This marks Peter's return to myfivethings.com, following his inspiring earlier session, Five Things I've Learned about Writing (By Not Writing). Peter is the author of novels, story collections, and essays – every one rightly celebrated for his remarkable voice, for the masterful precision and concision of his writing, and for the compassion he summons for both his real-life and fictional characters and the worlds they inhabit. His most recent release, Still No Word from You, is a memoir of sorts – almost a sort of anti-memoir that connects experiences from his own life with those of characters who have shaped his reading.
Peter has been awarded the Rome Prize from the American Academy of Arts and Letters, a Guggenheim Fellowship, a two-year Lannan Foundation Literary Fellowship, as well as a Fulbright to Namibia.

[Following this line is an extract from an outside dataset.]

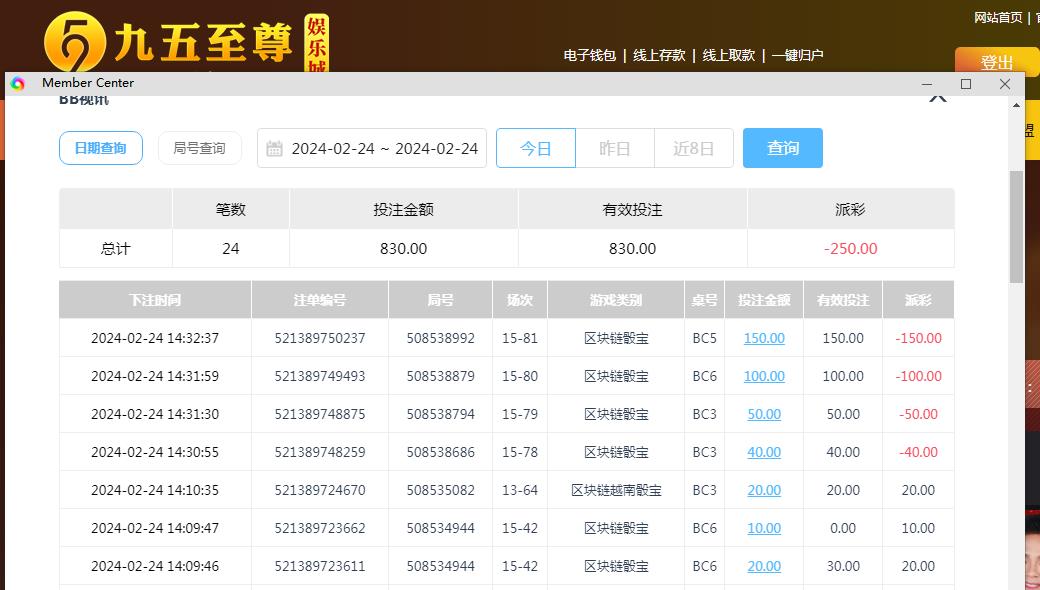Click the 登出 logout button
This screenshot has height=590, width=1040.
click(996, 61)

He's currently the Director of Creative Writing at Dartmouth College. He lives with his family in Norwich, Vermont where he’s also a volunteer firefighter with the Norwich Fire Department.

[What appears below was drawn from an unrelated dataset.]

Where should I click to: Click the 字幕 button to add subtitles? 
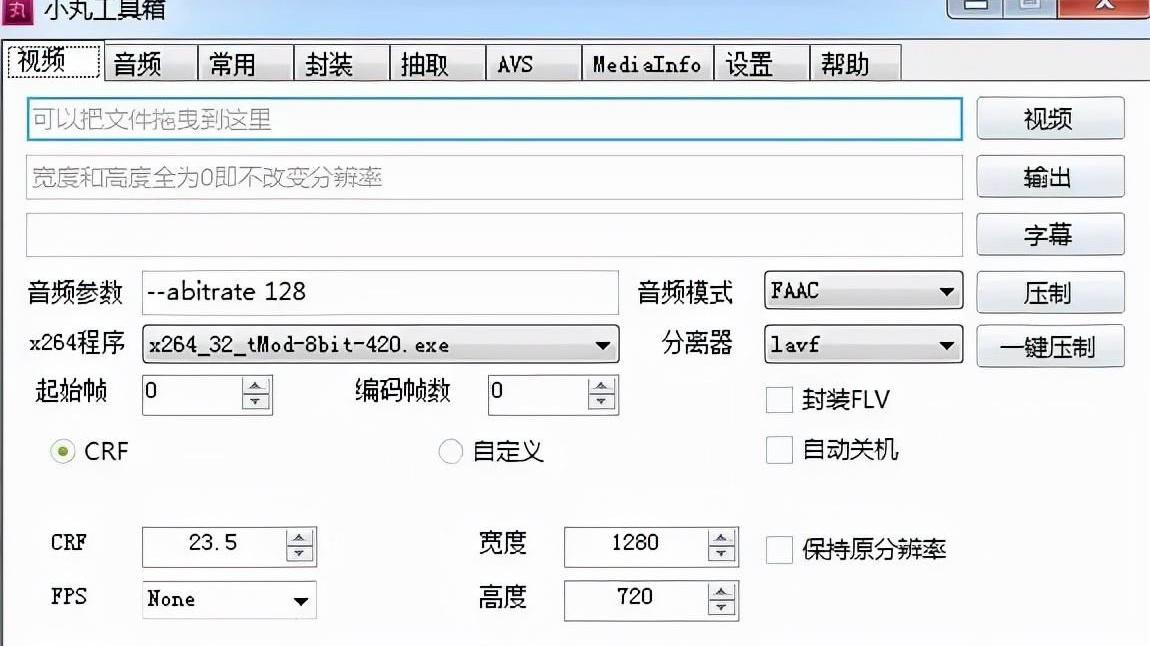(1050, 234)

On June 11th, Peter will share something he knows a great deal about: Five Things He's Learned about Momentum – In Five Great Paragraphs. He'll take time to examine great individual paragraphs from exemplary authors – including single paragraphs from Woolf, Faulkner, Joyce, Morrison, Gallant, Rulfo, and Gardner – and share insights into how these exemplary paragraphs create momentum and energy in a story. He'll also invite attendees to offer paragraphs of their own, and he'll review select contributions from class participants with the same careful attention.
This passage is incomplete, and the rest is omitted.